[Activity] Nothing but the exact lines from the one containing "At what coordinates" through the last line of the records below belongs in your answer.

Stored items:
+---+

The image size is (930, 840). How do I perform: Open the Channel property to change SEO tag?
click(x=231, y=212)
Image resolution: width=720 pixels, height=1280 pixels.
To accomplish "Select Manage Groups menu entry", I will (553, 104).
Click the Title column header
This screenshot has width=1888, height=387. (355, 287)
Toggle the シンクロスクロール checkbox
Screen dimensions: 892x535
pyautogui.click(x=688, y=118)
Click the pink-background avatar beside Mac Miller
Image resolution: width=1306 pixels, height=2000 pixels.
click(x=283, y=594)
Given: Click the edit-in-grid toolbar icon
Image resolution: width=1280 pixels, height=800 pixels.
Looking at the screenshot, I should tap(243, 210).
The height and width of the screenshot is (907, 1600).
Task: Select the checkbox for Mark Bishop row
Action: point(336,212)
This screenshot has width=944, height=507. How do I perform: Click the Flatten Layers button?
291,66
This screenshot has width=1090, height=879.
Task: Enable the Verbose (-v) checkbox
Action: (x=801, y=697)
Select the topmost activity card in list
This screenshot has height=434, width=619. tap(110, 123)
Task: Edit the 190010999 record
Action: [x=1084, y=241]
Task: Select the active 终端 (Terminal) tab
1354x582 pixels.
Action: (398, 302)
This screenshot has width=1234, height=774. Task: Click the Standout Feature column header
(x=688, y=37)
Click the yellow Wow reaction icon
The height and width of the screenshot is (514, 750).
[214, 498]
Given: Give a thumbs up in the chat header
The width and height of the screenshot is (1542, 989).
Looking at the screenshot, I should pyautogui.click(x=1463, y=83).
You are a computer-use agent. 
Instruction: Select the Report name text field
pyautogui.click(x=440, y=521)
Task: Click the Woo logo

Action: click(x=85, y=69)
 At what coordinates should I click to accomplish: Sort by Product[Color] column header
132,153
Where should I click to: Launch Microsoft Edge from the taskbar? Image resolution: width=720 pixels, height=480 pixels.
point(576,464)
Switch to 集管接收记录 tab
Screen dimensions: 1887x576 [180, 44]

+---+

[Exercise response]
 At what coordinates should I click to accomplish: Sort by Product[Color] column header
132,153
Where should I click to: Launch Microsoft Edge from the taskbar? Image resolution: width=720 pixels, height=480 pixels.
point(576,464)
Switch to 集管接收记录 tab
Screen dimensions: 1887x576 [180, 44]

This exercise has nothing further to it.